Indeed, fees made only a brief appearance on the German academic scene after a constitutional court ruling in 2005 allowed them to be introduced. Even then, at €500 per term (£420), they were very modest.

Nevertheless, they caused fierce controversy across the country, and one by one the regional governments, confronted by angry voters at state elections, abolished them or began to phase them out. Not only were the Länder then faced with a loss of revenue, but the simultaneous shortening of school study, together with an end to military conscription in July 2011, led to a surge in university applicants and a rush for places that no one had foreseen.

Hippler says that under the first part of the Higher Education Pact, which ran from 2007 to the end of 2010, “the federal government, together with the regional states, had budgeted for an additional 91,000 first-year students”.

He continues: “Each side agreed to foot 50 per cent of the bill to cope, but then double the number of students came and the sums didn’t add up any more.”

The current second phase of the pact has budgeted for 334,000 students, and Hippler and the rectors’ conference are already setting their sights on the negotiations for Phase 3, effective from 2016 to 2020, when the number of applicants will have increased yet again.

Student demands

Dieter Timmermann, president of the DSW (German National Association for Student Affairs), wants the new government to improve student loans.

“The DSW is glad the number of student loan recipients increased in 2012, although this was less than in previous years, despite record numbers of students,” he said.

The body would like the new government to align loan levels with the rising cost of living. It also wants more students entitled to payments and higher tax breaks for student earnings. According to federal statistics, about 671,000 students received student loans in 2012, 4.3 per cent more than in 2011. Overall, there are about 2.5 million students in Germany.

The record numbers of students have provoked criticism from German business and employers’ organisations, which maintain that the country needs fewer students and more young people in vocational training.

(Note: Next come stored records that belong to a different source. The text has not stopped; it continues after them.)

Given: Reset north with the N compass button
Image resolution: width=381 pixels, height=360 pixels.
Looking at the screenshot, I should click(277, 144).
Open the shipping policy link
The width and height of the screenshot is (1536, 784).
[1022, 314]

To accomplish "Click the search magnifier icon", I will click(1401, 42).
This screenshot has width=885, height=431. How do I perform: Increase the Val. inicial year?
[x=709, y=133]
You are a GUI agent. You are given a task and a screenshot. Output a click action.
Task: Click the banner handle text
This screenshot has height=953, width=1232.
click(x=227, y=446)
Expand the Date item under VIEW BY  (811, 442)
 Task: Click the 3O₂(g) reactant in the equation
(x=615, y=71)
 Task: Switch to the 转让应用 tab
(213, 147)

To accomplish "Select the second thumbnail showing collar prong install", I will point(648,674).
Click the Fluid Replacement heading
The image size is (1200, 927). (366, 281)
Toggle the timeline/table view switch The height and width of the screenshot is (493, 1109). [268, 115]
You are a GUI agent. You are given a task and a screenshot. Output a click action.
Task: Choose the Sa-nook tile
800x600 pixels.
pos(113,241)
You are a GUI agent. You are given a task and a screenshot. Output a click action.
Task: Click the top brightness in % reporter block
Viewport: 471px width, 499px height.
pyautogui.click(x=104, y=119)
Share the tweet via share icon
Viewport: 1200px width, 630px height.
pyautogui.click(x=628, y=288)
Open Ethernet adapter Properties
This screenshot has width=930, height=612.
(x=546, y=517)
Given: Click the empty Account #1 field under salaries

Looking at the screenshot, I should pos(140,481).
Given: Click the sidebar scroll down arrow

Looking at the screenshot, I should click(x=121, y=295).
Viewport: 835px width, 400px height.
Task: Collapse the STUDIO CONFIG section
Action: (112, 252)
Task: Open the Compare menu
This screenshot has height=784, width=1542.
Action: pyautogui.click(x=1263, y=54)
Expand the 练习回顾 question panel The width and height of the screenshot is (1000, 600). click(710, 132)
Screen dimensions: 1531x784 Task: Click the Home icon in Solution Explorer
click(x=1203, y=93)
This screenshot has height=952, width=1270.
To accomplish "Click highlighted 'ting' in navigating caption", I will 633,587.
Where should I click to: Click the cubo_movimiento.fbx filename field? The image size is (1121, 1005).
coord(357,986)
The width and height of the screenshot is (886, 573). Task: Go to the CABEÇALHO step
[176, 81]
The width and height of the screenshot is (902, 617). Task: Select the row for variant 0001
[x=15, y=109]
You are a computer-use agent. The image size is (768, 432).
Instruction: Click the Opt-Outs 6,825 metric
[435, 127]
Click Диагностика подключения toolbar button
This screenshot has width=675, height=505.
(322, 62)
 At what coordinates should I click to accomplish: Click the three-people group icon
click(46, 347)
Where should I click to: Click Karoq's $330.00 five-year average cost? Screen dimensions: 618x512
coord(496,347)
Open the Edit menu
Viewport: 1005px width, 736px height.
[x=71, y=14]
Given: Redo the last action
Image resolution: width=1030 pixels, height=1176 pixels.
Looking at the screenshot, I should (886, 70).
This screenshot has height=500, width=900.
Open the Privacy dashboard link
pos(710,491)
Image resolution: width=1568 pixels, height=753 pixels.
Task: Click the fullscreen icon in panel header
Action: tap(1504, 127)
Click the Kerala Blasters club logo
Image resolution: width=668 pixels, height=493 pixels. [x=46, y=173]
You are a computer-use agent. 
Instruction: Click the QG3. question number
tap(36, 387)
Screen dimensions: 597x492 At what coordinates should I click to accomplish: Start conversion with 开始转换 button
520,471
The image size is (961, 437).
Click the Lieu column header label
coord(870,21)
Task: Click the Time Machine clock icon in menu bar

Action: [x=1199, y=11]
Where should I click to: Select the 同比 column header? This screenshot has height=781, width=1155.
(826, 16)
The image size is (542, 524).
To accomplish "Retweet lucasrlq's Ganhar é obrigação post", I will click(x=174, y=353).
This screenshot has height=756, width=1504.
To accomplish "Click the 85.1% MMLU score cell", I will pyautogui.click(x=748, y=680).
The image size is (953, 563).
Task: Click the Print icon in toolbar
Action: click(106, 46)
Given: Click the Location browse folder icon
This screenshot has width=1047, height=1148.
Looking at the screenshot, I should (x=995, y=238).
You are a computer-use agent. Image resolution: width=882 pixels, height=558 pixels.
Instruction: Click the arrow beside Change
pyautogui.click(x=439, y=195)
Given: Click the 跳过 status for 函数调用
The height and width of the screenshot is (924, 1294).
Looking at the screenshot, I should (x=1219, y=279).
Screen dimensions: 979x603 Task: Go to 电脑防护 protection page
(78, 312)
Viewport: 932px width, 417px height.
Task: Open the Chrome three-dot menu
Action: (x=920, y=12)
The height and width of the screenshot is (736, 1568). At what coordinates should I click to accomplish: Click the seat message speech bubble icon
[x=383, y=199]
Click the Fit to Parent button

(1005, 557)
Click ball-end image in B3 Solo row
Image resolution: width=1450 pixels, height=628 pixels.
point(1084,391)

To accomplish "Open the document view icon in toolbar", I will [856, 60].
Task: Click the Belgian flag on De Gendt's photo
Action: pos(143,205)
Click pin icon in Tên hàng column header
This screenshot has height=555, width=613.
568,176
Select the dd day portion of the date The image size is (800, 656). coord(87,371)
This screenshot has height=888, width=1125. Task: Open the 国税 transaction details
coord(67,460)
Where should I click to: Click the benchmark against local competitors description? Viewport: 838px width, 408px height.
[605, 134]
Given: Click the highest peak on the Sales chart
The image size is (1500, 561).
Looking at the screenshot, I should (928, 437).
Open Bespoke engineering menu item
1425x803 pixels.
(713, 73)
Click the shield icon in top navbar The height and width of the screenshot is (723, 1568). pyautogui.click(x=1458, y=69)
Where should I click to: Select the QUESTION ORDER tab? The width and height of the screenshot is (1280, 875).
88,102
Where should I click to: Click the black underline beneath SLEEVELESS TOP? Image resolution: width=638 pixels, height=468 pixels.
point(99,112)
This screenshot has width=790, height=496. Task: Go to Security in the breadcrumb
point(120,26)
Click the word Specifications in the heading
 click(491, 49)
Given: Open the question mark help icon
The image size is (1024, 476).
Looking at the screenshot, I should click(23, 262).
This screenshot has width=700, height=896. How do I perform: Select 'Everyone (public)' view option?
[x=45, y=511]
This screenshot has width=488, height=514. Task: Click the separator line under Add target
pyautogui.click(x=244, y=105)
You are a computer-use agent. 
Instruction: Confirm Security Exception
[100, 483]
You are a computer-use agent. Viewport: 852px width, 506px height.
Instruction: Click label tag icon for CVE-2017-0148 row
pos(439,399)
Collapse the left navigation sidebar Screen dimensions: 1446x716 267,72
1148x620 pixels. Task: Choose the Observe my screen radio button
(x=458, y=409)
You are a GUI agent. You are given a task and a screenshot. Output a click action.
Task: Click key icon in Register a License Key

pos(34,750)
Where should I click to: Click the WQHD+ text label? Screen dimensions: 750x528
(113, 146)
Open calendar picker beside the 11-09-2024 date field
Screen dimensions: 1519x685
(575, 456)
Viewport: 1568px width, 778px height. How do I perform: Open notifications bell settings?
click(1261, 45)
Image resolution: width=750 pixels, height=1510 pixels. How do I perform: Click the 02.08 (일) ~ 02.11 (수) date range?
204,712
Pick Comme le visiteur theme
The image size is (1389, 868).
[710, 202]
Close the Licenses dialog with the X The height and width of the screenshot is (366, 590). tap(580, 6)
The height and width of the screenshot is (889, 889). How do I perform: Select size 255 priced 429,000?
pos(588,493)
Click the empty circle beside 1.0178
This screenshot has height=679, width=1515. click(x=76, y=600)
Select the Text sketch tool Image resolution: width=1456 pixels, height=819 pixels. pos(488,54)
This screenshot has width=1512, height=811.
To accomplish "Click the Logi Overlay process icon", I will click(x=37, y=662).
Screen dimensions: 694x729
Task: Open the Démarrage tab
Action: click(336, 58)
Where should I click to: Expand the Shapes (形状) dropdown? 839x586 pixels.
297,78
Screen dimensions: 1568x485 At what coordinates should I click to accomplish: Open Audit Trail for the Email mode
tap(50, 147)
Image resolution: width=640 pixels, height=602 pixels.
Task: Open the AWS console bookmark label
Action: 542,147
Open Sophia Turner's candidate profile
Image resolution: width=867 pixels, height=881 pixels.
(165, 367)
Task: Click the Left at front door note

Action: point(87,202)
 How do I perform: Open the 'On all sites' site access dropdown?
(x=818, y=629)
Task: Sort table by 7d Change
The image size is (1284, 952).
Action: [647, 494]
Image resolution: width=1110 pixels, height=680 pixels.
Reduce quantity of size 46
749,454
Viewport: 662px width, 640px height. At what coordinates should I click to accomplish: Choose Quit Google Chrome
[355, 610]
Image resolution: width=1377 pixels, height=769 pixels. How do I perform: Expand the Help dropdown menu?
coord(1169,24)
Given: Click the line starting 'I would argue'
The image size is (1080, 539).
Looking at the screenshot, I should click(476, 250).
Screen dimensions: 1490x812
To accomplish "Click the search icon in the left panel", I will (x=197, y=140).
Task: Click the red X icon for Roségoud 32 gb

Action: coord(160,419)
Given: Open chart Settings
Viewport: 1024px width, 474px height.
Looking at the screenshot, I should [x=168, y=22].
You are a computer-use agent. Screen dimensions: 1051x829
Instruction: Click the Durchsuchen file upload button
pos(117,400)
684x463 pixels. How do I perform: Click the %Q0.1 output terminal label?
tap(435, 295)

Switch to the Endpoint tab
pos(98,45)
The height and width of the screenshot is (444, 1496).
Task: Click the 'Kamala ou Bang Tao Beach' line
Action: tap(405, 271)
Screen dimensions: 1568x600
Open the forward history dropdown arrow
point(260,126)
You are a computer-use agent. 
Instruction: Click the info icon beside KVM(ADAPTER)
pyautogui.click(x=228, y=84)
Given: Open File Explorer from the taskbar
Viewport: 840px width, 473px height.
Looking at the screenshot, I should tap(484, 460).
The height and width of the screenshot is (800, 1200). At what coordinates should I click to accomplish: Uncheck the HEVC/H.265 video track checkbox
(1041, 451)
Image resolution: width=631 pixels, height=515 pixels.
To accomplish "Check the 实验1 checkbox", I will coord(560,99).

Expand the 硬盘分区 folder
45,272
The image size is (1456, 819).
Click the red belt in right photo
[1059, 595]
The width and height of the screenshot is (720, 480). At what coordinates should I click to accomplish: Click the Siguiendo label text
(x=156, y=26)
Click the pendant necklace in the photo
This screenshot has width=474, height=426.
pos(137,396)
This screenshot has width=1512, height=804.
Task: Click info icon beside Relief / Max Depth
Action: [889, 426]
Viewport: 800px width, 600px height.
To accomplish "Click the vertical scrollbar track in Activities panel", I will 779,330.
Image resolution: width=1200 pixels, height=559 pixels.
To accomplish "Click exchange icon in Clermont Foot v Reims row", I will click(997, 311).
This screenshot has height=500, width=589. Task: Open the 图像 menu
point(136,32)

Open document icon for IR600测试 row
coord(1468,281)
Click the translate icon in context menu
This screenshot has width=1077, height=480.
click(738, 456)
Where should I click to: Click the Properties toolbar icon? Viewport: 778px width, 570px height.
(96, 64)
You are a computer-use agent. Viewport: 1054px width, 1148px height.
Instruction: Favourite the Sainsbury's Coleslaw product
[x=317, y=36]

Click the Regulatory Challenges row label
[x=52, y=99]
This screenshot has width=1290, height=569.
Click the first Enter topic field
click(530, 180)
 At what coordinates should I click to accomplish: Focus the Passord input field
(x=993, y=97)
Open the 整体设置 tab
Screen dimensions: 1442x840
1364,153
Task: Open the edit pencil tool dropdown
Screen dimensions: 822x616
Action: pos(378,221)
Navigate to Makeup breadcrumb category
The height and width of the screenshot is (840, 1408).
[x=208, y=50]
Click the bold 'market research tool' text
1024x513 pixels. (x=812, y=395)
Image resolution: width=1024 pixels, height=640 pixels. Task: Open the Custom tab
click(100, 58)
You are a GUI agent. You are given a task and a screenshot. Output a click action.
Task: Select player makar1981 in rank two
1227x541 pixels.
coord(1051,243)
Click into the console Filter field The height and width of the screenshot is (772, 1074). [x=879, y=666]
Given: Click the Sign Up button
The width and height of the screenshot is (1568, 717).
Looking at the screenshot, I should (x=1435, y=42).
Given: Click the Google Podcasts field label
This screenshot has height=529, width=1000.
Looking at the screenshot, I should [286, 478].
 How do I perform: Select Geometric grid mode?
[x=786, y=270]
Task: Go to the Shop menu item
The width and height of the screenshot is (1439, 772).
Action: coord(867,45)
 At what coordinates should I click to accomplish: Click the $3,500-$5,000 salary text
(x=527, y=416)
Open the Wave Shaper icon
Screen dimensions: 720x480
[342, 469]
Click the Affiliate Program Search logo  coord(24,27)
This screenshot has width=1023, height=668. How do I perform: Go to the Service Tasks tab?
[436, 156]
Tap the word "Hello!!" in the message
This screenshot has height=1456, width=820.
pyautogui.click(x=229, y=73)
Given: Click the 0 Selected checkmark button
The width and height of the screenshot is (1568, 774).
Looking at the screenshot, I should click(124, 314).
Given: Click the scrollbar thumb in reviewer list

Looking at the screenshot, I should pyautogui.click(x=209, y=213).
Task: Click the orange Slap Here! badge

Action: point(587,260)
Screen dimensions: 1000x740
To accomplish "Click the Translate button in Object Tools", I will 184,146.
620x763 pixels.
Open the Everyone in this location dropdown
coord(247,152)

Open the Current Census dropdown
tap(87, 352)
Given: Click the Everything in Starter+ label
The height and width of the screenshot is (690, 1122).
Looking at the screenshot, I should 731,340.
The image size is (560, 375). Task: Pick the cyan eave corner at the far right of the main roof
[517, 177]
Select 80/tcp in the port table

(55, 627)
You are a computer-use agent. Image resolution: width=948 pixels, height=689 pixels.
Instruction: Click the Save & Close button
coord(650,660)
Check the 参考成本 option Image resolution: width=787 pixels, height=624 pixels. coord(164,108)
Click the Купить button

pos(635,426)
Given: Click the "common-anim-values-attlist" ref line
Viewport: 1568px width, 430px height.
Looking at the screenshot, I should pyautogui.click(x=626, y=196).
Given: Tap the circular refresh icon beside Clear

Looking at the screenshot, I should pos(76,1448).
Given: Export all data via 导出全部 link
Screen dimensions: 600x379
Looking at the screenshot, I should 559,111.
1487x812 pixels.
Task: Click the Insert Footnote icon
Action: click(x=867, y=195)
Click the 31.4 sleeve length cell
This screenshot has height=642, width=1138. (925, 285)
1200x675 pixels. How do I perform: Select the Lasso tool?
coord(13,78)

But Johanna Wanka, a member of Merkel’s Christian Democrats and federal education minister in the previous government, has said: “Vocational and university education are not in competition, so we shouldn’t play them off against each other. As of 2025, there will be fewer students than ever thanks to Germany’s falling birth rate.

“That’s why we must educate the doctors, lawyers and engineers that society will need in 10 or 15 years. Anyway, all young people should be encouraged to fulfil their potential, whether by studying or embarking on vocational training.”

So while the German academy knows what it wants, the country’s politicians must make their plans clear as the election dust settles.